Over the last few decades as a player, composer, and educator with an insatiable hunger for new material to work on, I’ve amassed an extensive library of books for saxophone. Despite owning many of the countless books on the market now, there are very few books that I’ve found myself coming back to over and over again and always look forward to opening. I thought it would be beneficial to share a list of books that have had a substantial impact on my development that I think every developing saxophonist should have.

Here, in no particular order, are ten of them.

1. Universal Method for Saxophone, by Paul Deville, published by Carl Fischer

Although this 320-page book appears to be for beginners if you look at the first 20 pages, it quickly moves into some of the best technical and musical workouts that exist in any book. There are etudes by countless composers, slow pieces to develop sound and phrasing, short technical exercises that target the thorny parts of the saxophone mechanism, classical arias, pieces in all twelve keys, and rhythmic and articulation exercises.

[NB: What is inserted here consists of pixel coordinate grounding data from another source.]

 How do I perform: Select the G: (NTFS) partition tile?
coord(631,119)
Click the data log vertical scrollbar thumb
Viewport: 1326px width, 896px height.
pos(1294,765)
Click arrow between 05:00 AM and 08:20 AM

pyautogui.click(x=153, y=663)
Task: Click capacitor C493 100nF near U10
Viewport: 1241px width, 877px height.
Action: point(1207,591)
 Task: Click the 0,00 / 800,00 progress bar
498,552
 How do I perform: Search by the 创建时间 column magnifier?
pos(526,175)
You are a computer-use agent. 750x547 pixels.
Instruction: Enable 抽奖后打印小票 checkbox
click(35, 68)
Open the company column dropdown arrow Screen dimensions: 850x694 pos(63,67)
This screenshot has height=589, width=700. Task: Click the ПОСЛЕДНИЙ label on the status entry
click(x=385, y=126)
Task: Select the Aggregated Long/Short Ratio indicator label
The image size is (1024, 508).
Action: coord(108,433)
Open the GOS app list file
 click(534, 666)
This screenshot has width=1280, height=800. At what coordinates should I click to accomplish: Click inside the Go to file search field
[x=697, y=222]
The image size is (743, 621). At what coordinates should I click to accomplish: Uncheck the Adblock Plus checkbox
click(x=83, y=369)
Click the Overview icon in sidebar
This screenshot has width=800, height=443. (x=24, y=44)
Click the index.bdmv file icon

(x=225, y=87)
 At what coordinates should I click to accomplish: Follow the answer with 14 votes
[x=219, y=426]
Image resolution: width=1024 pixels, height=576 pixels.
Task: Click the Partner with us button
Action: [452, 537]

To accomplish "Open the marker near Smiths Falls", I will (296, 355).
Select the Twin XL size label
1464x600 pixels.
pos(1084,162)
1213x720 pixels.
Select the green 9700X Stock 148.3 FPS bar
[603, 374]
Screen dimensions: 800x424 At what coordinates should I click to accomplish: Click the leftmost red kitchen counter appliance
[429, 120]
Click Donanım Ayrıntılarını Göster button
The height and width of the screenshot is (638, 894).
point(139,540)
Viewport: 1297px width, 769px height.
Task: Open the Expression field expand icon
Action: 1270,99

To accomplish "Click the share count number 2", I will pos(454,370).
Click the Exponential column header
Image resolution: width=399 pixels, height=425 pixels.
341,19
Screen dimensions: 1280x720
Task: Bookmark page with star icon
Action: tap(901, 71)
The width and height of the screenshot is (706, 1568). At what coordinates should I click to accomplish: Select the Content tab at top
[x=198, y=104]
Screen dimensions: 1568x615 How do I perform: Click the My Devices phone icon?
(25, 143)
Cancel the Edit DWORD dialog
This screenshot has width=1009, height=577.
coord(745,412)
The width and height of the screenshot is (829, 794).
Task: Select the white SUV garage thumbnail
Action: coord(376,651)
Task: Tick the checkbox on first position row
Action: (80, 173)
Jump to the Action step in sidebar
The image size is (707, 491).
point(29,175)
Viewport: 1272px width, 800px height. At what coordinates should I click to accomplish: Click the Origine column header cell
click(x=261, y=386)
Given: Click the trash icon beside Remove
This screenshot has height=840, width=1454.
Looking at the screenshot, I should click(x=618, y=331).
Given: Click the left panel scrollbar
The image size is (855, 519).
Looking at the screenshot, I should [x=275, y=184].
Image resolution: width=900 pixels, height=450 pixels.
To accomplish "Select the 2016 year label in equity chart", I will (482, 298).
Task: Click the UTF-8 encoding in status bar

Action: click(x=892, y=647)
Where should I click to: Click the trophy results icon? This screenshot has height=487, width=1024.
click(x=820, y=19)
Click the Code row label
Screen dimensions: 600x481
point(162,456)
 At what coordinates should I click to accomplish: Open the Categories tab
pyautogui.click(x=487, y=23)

2. 25 Daily Exercises for Saxophone – H. Klose, published by Carl Fischer

Most of these etudes are one page long and highly musical. I can’t think of any book on the market that will do more to develop speed and dexterity. Most saxophonists I’ve know have spent many hours with this book, and it’s one that has traveled the globe with me. I’ve also used these extensively for practice on the flute and clarinet.

3. Top Tones for Saxophone – Sigurd Rascher, published by Carl Fischer

Although the title of this book would lead one to believe it’s all about developing the altissimo (extended third) register of the saxophone, it’s most commonly used as a primer on the overtone series, which is one of the most effective ways of developing sound and good note placement.

4. Six Suites for Violincello – J.S. Bach (transcribed and edited by Trent Kynaston), published by Advance Music

The Bach cello suites are some of the most beautiful pieces ever written and over the years they’ve been transcribed for just about every instrument one can think of. Trent Kynaston dis a remarkable job with this book in finding the right key for each suite in order to fit the saxophone range, as well as working out the double-stops which must be written as single notes for saxophonists. Absorbing the recordings of these cello suites by any number of the great cellists will provide limitless possibilities to any serious musician.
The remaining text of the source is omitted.